Dangerous Liaisons —98—


IT IS BUT A few days ago, my charming friend, that you were asking me for consolation and advice: today, it is my turn; and I make you the same request which you made to me. I am indeed in real distress, and I fear that I have not taken the best means to remove the vexations from which I suffer.

It is my daughter who is the cause of my anxiety. Since my departure I had seen she was always sad and melancholy; but I was prepared for that, and had armed my heart with the severity I judged necessary. I hoped that absence, distraction, would soon destroy a love which I looked upon rather as a childish error than as a real passion. However, far from having recovered since our sojourn here, I notice that the child abandons herself more and more to a dangerous melancholy; and I am actually afraid that her health is suffering. Particularly during the last few days, it has visibly altered. Yesterday, above all, it struck me, and everybody here was genuinely alarmed.

What proves to me, besides, how keenly she is affected is that I see her prepared to overcome the shyness she has always shown with me. Yesterday morning, at the mere question I put to her, as to whether she were ill, she threw herself into my arms, telling me that she was very miserable; and she cried till she sobbed. I cannot describe to you the pain it caused me; tears came to my eyes at once; and I had only the time to turn away, to prevent her from seeing them. Luckily I had sufficient prudence to put no questions to her, and she did not dare to tell me any more; but it is nonetheless clear that it is this unfortunate passion which is tormenting her.

What course am I to take, however, if it lasts? Am I to be the cause of my daughter’s unhappiness? Shall I blame her for the most precious qualities of the soul, sensibility and constancy? Am I her mother only for that? And if I should stifle that so natural sentiment, which makes us desire the happiness of our children; if I should regard as a weakness what I hold, on the contrary, to be the first and most sacred of all duties; if I force her choice, shall I not have to answer for the disastrous consequences which may ensue? What a use to make of maternal authority, to give my daughter a choice between unhappiness and sin!

My friend, I shall not imitate what I have so often blamed. Doubtless, I might try to make a choice for my daughter; I did, in that, but aid her with my experience; it was not a right which I exercised, but a duty which I fulfilled. I should betray one, on the contrary, were I to dispose of her to the neglect of an inclination, the birth of which I have not been able to prevent, and of which neither she nor I can judge the duration or the extent. No, I will never endure that she should marry one man that she may love another; and I would rather compromise my authority than her virtue.

I think, therefore, that I shall be taking the more prudent course in retracting the promise I have given to M. de Gercourt. You have just heard my reasons for this; it seems to me they ought to outweigh my promises. I say more: in the state in which things are, to fulfill my engagement would really be to violate it. For, after all, if I owe it to my daughter not to betray her secret to M. de Gercourt, I owe it to him at least not to abuse the ignorance in which I keep him, and to do for him all that I believe he would do for himself, if he were informed. Shall I, on the contrary, betray him ignobly, when he relies on my faith, and, while he honors me by choosing me for his second mother, deceive him in the choice he wishes to make of the mother of his children? These reflections, so true, and to me irrefutable, alarm me more than I can say.
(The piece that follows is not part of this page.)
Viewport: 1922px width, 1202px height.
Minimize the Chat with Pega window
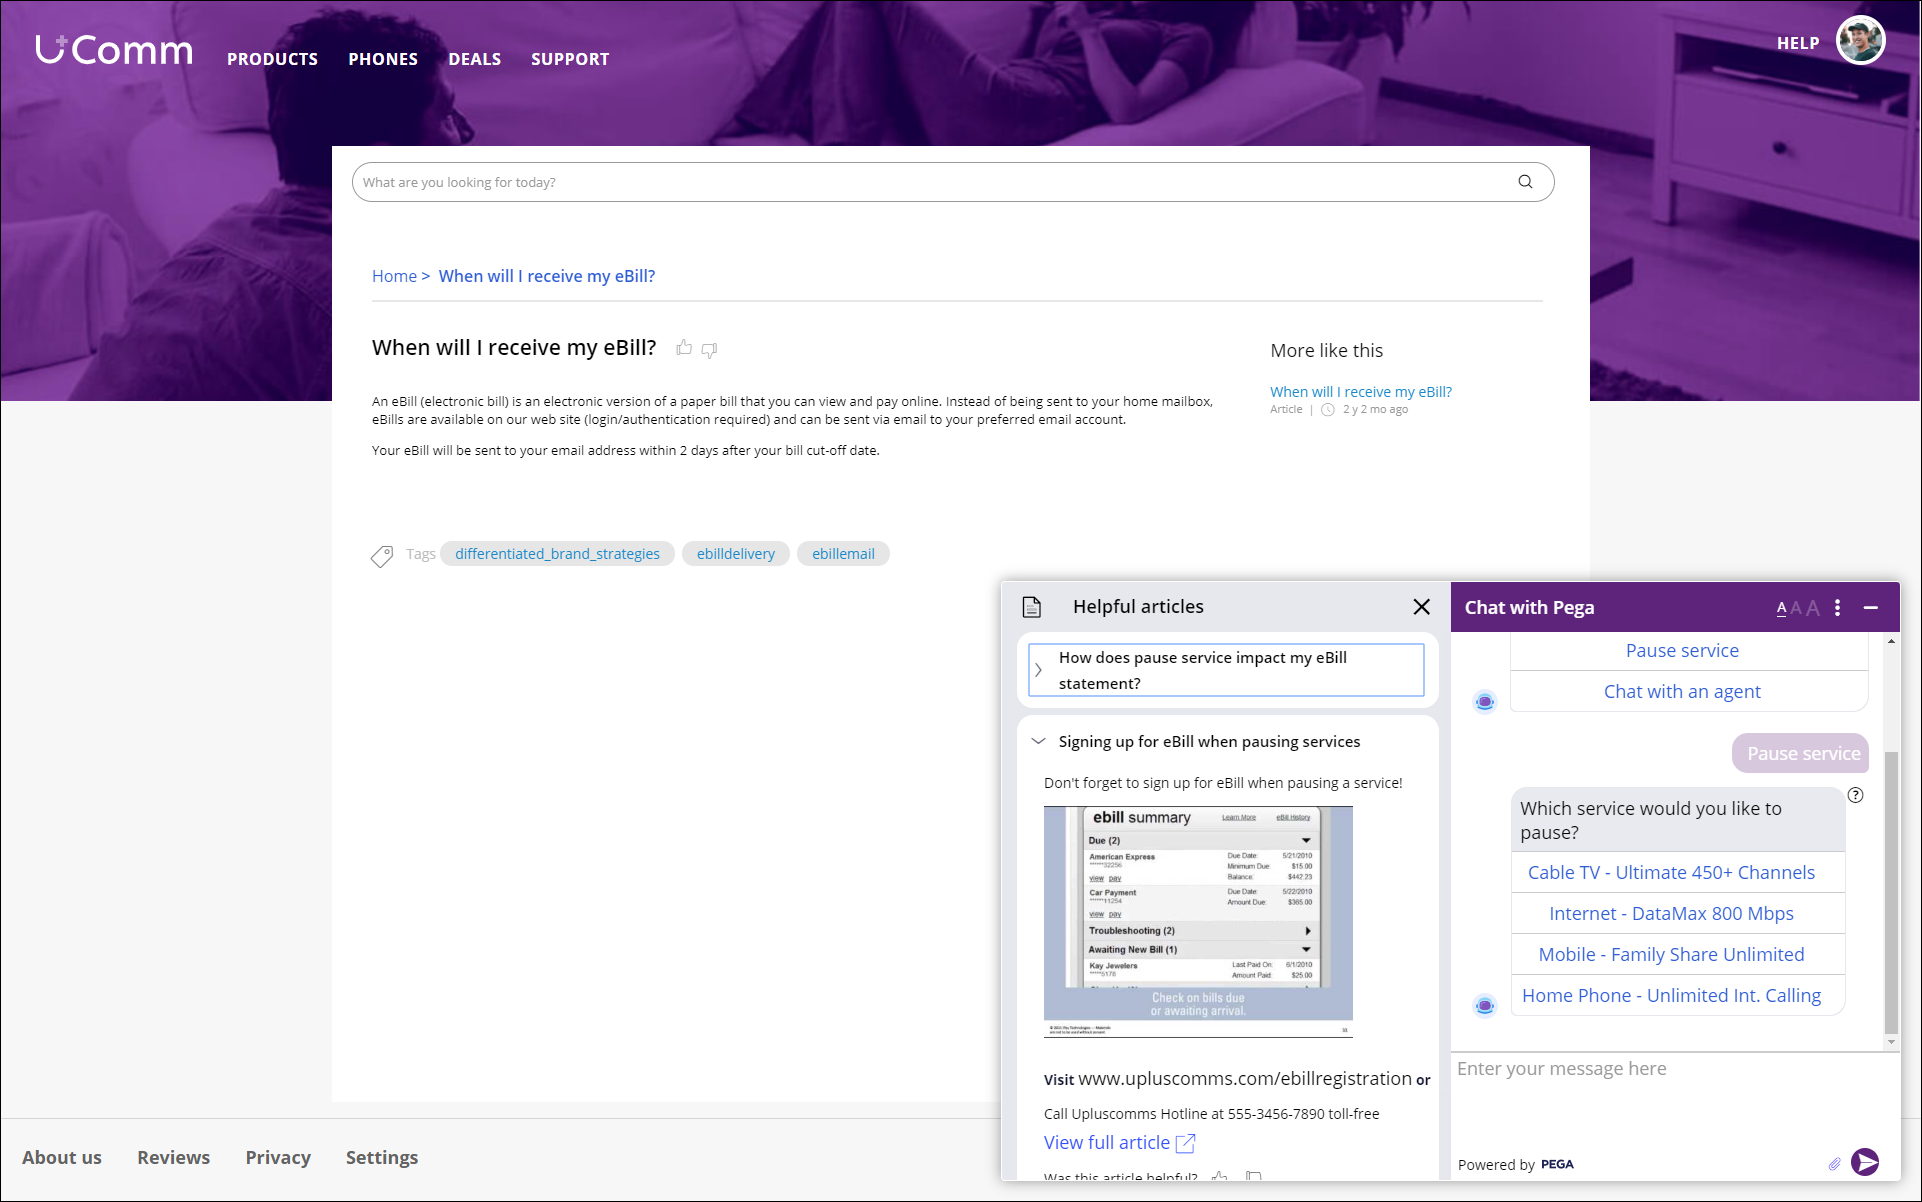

With the misfortunes which they make me dread I compare my daughter happy with the bridegroom her heart has chosen, knowing her duties only from the sweetness which she finds in fulfilling them; my son-in-law equally contented and congratulating himself each day upon his choice; neither of them finding happiness save in the happiness of the other, and in that of cooperating to augment my own. Ought the hope of so sweet a future to be sacrificed to vain considerations? And what are those which restrain me? Only interested views. Pray, what advantage will my daughter gain from being born rich, if she is, nonetheless, to be the slave of fortune?

I agree that M. de Gercourt is a better match, perhaps, than I ought to hope for my daughter; I confess, indeed, that I was extremely flattered at the choice he made of her. But, after all, Danceny is of as good a family as his; he yields no whitgh to him in personal qualities; he has over M. de Gercourt the advantage of loving and of being beloved: in truth, he is not rich; but has not my daughter enough for two? Ah, why ravish from her the sweet satisfaction of enriching him whom she loves!

Those marriages which one calculates instead of assorting,gi which one calls marriages of convenience, and which are in fact convenient in all save taste and character—are they not the most fertile source of those scandalous outbreaks which become every day more frequent? I prefer to delay; at least I shall have time to study my daughter, whom I do not know. I have, indeed, the courage to cause her a passing sorrow, if she is to gain, thereby, a more substantial happiness: but I have not the heart to risk abandoning her to eternal despair.

Those, my dear friend, are the ideas which torment me, and as to which I ask your advice. These serious topics contrast mightily with your amiable gaiety, and seem hardly fitting to your youth: but your reason has so far outgrown that! Your friendship, moreover, will assist your prudence; and I have no fear that either will be refused to the maternal solicitude which invokes them.

Adieu, my charming friend; never doubt the sincerity of my sentiments.